Since the early 1970’s, St Ann’s has been a somewhat desolate area housing crime and poverty. Through several acts and measures, the area has slowly been adorned with modest improvement, but nothing long-lasting. It wasn’t until late 2010 that Nottingham’s city council creatively crafted together a solar panel scheme for the residents of St Ann’s. The goal of this scheme was to help cut energy bills for residents, whilst generating extra money via the energy produced and used. The extra revenue would be reinvested into more energy efficient improvements for homes and eventually throughout the city.
“If you can surround a person with a new culture, a different web of relationships, then they will absorb new habits of thought and behaviours in ways you will never be able to measure or understand.” – New York Times columnist David Brooks
As David Brooks points out, the lasting benefit of changing culture in impoverished communities is the adoption of new ideologies and concepts.
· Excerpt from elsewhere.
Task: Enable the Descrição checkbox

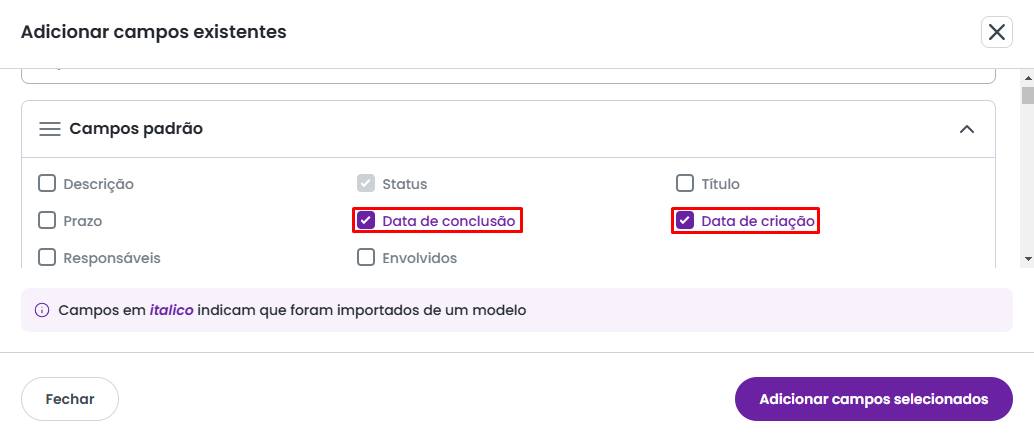Action: pyautogui.click(x=47, y=183)
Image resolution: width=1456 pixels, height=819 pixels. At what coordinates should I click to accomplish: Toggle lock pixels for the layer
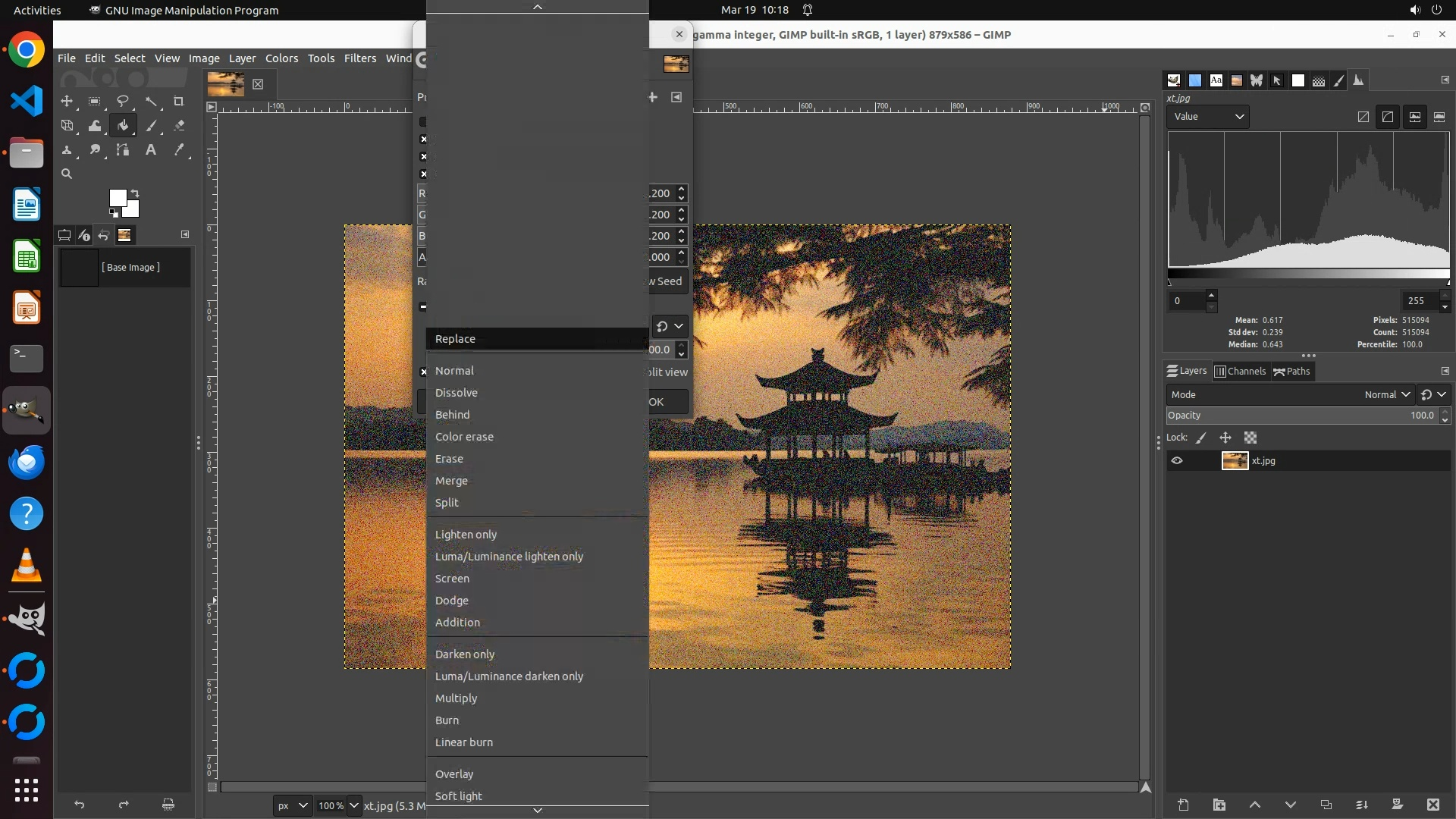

InGlobal Site Plans’ previous articles on the ReThink, ReUse Series, the very point that Brooks is suggesting was highlighted. The educating, encouraging, and empowering of communities in such areas increases the city’s adaptability to environmental mandate changes and regulations. The citizens become more rehearsed and interested in sustainability matters and help accelerate Nottingham and the United Kingdom’s goals to become a more sustainable collective.
As a result to this innovative thinking, Nottingham’s city council and urban planners have created an economical and architectural roadmap for cities struggling with what to do with their poverty and crime stricken areas.Nottingham’s ingenious planning proves that a city’s lower classed citizens can be a part of the city’s greater expectations.
Do you believe in destroying lower socioeconomic areas or revitalizing them?